Auburn 20 Kansas State 9

Arizona at BYU
The Wildcats are unveiling their version of the spread for the first time, where BYU has sorta perfected its thing over the past, what, three decades? New Cougar quarterback Max Hall, an Arizona State transfer, was a major recruit and seems to be the type that can step right into the lineup and succeed, if not quite on a John Beck level right away, but Bronco Mendenhall’s influence has been to put some teeth into the BYU defense: the Cougs cut their scoring defense in half in his second year. They also went 6-0 in Provo. Like Illinois (a moreso, in fact), we need to see Arizona score before we believe it.

BYU 28 Arizona 17

Washington State at Wisconsin
Alex Brink is a good enough quarterback to put a scare into most teams, but Wisconsin’s pass defense was unreal in ‘06, and anything approaching that level again is death for visiting quarterbacks. If it’s not, P.J. Hill will be: Wazzou allowed 293 yards on the ground at Auburn in last year’s opener, which reeks of de ja vu waiting to happen. The Badgers’ new quarterback shouldn’t have to do much, but it might be interesting if he does.

Wisconsin 27 Washington State 13

Washington at Syracuse
Husky partisans love Jake Locker on an unhealthy level for a redshirt freshman taking his first career snaps tonight, but the difference between these teams last year was much wider than their records (5-7 for Washington, 4-8 for Syracuse) show: the Huskies started 4-1, put a real scare into USC and actually cracked the top 25 before QB Isaiah Stanback went down, after which they still managed to take Cal and Arizona State into overtime in the midst of a six-game tailspin; where Syracuse finished 110th in total offense and 107th in total defense.

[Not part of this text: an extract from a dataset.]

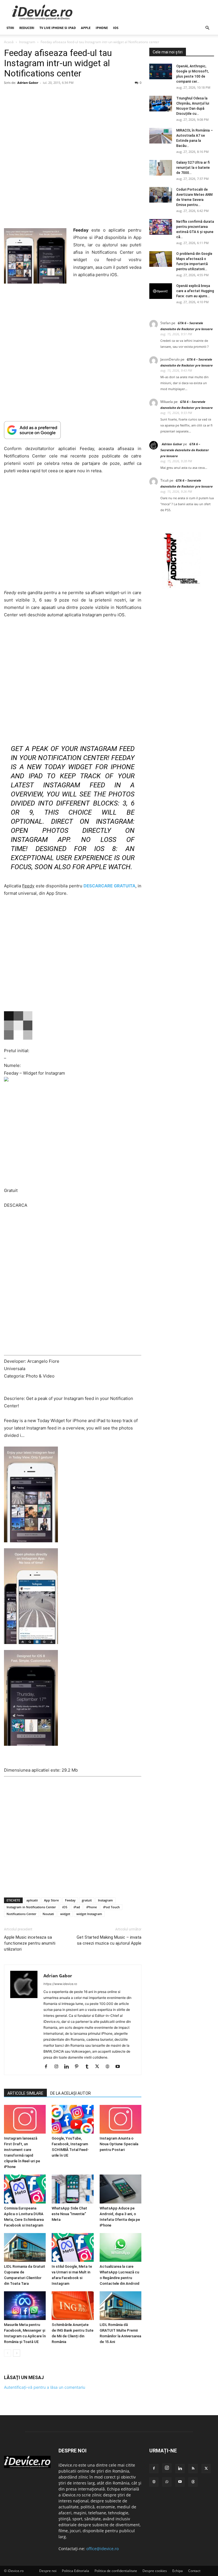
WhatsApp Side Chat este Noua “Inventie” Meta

If Locker approximates his hype – which would mean approximating Stanback’s duel-threat heroics, from the sound of it – the Orangemen are short on weapons and slightly behind the curve.

Washington 24 Syracuse 13

Houston at Oregon
I include this game as a nod to Houston’s usual quality and mild potential for upset-making, sparked this year mainly by running back/receiver/all-purpose dynamo Anthony "Quick" Alridge, who averaged an obscene ten yards per carry while splitting time in the backfield last year. Minus Kevin Kolb, his role will grow, although certainly not enough to overcome Oregon’s first class offensive skill talent at every position here. Still, this should be a solid, competitive test for the Ducks before Michigan next week, especially its oft-abused defense.

Oregon 38 Houston 17

Colorado State vs. Colorado
The Rams are the far more veteran team and return great white tailback hope Kyle Bell after a year of woeful incompetence in the running game; Colorado is starting the coach’s son at quarterback as a redshirt freshman in an effort to rejuvenate its own woeful incompetence in the passing game, a kid whose hero is Chris Leak because he’s only about 5-foot-11. It seems CU should have the drop in this game on a consistent basis, but it hasn’t been able to achieve much separation at all the last five years or so: the Buffs lead the series since 2002 three games to two, but the largest margin for either team is just a touchdown. In that case, I’m casting my lot with the senior quarterback, CSU’s Caleb Henie who completed 20 of 23 passes in the Rams’ win in this game last year.